* **EXERCISE OBJECTIVE**: Each line in the listing below that contains "computer" should be returned.

-- Opening Marker --

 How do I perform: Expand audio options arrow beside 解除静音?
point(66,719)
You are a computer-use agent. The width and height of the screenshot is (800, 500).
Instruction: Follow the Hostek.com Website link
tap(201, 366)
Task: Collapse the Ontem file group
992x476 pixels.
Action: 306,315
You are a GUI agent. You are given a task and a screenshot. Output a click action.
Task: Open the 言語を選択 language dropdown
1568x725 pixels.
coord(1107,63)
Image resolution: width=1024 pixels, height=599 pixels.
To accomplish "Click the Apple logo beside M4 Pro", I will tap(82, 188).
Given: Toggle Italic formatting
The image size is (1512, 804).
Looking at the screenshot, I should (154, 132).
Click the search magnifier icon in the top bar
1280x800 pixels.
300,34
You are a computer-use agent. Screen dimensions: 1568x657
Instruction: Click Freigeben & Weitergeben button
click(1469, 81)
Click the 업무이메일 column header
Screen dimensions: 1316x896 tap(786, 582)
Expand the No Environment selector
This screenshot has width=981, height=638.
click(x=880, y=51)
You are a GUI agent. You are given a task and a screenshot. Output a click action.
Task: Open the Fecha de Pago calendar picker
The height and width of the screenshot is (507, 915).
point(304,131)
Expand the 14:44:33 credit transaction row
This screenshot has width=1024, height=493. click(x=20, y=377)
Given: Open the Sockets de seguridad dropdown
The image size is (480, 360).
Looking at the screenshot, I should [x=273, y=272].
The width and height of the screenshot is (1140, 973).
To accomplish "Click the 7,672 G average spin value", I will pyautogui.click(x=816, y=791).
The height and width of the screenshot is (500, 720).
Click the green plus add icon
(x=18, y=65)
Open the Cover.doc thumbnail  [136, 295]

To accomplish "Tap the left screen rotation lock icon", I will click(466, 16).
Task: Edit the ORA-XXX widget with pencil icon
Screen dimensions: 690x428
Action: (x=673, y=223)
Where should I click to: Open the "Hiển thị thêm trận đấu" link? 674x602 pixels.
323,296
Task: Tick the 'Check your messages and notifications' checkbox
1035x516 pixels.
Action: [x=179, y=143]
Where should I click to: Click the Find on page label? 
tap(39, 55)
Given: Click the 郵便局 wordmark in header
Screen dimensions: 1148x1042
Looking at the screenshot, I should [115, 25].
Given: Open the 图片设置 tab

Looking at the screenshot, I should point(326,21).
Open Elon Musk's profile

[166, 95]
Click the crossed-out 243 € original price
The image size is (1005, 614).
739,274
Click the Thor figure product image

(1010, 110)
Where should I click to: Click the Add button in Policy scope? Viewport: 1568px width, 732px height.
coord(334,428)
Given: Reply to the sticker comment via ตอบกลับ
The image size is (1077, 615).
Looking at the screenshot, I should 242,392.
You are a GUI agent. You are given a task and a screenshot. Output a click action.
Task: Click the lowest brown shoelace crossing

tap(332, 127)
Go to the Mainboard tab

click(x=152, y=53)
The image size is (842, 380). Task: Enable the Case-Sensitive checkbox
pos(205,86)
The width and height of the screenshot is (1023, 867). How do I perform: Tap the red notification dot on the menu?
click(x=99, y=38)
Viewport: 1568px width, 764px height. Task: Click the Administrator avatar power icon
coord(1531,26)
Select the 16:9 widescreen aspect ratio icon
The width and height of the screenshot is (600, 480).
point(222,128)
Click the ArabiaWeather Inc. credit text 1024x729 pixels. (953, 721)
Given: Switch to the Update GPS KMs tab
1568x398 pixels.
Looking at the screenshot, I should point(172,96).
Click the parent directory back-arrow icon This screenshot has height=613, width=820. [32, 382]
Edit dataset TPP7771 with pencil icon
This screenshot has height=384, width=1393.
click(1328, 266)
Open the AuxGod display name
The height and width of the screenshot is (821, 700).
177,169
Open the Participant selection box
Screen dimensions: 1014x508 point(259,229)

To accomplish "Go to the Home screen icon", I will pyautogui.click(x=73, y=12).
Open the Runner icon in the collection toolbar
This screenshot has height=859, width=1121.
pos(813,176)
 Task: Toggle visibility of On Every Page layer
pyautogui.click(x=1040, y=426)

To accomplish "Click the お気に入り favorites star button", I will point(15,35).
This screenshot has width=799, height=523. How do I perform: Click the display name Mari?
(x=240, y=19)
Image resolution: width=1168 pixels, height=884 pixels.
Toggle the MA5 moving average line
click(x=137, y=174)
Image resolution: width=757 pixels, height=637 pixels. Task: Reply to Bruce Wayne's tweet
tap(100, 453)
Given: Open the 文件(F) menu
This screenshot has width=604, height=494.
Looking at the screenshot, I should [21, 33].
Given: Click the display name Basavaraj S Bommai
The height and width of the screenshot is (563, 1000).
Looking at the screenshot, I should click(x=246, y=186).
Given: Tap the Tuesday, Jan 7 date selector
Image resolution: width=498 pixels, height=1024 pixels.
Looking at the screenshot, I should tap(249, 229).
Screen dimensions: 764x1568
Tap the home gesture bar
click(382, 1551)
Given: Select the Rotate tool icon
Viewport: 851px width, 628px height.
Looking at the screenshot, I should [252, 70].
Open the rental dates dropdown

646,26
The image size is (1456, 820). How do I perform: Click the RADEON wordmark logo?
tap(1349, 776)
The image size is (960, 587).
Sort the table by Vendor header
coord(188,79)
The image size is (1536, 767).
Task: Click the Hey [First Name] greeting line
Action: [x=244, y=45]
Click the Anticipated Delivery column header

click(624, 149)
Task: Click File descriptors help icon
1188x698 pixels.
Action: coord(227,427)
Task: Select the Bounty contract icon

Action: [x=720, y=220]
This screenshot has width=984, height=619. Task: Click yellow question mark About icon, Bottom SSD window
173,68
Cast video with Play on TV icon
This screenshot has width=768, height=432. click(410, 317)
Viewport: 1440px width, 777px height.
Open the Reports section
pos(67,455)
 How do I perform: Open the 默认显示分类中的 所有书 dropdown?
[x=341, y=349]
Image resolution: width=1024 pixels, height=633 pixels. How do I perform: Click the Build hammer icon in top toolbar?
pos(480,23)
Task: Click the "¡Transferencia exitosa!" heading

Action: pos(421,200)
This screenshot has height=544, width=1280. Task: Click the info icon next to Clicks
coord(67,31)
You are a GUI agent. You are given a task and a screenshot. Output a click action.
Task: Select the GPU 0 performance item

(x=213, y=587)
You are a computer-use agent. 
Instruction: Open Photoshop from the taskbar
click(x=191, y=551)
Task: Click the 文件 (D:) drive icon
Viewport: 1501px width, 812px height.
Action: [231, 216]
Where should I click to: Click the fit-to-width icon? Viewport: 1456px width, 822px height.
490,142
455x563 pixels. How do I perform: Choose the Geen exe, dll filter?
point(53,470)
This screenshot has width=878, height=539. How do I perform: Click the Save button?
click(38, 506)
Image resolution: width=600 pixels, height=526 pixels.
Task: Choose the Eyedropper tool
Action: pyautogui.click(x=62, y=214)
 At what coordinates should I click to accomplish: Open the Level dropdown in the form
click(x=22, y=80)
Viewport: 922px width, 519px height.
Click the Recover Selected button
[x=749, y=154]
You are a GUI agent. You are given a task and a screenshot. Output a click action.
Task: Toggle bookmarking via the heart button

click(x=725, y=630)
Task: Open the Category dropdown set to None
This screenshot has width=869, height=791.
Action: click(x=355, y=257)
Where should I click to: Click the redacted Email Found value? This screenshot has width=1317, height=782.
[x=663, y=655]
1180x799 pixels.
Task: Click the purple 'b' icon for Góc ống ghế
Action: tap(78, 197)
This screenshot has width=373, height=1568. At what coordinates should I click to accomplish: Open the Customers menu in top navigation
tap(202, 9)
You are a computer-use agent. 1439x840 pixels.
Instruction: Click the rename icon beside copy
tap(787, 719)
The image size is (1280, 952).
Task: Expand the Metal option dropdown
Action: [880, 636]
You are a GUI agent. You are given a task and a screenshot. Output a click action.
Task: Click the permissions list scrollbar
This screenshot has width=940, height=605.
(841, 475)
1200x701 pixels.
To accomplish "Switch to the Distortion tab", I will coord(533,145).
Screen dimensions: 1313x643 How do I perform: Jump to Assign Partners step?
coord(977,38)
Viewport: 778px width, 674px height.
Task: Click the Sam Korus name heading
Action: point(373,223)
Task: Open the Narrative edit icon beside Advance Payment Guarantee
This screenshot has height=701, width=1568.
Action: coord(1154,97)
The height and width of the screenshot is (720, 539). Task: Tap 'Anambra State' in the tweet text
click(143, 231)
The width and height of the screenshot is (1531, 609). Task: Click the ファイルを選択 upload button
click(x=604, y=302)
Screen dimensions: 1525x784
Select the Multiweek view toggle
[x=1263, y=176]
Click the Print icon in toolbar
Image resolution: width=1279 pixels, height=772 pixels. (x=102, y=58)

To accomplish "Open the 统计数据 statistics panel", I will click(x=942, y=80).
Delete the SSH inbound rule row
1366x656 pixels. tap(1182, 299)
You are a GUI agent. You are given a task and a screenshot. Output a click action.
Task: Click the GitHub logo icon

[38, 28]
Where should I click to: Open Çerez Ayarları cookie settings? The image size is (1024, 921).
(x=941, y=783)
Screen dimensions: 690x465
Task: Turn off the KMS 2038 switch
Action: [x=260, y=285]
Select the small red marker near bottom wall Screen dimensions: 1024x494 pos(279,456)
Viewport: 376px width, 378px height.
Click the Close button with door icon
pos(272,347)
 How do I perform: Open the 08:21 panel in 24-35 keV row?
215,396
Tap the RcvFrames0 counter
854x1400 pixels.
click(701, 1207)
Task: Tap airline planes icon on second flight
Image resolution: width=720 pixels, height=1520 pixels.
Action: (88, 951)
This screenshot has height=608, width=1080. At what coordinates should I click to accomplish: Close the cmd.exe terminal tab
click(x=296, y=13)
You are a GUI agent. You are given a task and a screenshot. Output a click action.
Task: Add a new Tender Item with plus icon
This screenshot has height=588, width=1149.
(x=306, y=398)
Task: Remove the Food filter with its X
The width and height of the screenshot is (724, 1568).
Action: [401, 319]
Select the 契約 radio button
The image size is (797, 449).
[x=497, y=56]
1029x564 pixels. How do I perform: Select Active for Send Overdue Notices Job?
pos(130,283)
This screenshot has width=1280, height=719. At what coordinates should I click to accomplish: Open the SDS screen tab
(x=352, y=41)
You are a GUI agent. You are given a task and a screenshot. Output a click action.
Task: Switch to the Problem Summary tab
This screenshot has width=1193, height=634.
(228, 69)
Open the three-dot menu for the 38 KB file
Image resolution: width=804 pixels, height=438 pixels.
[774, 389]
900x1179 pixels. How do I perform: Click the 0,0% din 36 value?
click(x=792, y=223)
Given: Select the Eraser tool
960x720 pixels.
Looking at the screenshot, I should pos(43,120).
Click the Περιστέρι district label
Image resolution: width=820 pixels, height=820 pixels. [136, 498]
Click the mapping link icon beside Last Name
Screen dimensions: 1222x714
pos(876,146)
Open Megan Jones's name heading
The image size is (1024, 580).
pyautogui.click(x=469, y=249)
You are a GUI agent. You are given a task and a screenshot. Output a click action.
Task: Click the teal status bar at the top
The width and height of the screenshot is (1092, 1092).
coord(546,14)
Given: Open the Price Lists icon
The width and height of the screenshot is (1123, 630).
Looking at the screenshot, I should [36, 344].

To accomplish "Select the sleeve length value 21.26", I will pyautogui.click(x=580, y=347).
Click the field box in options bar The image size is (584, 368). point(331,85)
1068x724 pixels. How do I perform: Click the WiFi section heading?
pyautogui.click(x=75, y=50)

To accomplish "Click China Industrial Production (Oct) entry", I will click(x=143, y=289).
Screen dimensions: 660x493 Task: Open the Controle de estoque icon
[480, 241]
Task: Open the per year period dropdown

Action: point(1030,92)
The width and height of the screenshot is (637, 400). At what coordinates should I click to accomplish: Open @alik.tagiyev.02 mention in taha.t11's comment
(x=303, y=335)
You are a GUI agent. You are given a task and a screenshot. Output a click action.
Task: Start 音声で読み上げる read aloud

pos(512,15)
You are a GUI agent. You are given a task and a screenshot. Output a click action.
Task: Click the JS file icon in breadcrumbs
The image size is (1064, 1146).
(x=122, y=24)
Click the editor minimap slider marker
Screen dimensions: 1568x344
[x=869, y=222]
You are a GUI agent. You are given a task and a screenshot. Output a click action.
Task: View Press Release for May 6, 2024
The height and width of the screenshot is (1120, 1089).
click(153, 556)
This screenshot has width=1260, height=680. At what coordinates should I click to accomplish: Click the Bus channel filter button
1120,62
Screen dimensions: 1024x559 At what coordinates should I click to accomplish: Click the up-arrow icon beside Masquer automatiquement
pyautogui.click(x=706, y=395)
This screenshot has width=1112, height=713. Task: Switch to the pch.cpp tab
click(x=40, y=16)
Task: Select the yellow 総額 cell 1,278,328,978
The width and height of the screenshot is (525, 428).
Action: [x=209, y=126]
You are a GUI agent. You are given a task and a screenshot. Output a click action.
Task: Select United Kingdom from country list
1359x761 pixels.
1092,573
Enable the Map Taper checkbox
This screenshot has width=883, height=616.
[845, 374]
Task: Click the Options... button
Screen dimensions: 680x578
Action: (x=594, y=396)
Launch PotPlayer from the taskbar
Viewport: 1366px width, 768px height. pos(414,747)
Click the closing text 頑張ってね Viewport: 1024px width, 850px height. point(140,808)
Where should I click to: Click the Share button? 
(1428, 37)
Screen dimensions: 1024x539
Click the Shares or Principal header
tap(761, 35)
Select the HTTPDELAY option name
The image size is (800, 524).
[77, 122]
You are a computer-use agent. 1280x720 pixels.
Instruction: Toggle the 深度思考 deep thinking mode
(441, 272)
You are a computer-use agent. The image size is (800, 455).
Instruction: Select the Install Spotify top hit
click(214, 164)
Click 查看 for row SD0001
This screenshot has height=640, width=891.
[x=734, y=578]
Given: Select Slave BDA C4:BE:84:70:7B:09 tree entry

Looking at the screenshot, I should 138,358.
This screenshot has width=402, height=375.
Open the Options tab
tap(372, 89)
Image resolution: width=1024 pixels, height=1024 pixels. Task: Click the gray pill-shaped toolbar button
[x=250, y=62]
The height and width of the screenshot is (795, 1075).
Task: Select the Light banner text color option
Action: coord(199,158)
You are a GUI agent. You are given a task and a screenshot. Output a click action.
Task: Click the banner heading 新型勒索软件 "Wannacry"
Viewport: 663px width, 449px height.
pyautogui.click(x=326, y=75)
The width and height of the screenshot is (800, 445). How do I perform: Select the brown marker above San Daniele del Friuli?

-- Closing Marker --

* **EXERCISE OUTPUT**:
You are a computer-use agent. The width and height of the screenshot is (800, 500).
You are a computer-use agent. Screen dimensions: 1568x657
You are a computer-use agent. 
You are a computer-use agent. 1439x840 pixels.
You are a computer-use agent. 1280x720 pixels.
You are a computer-use agent. The image size is (800, 455).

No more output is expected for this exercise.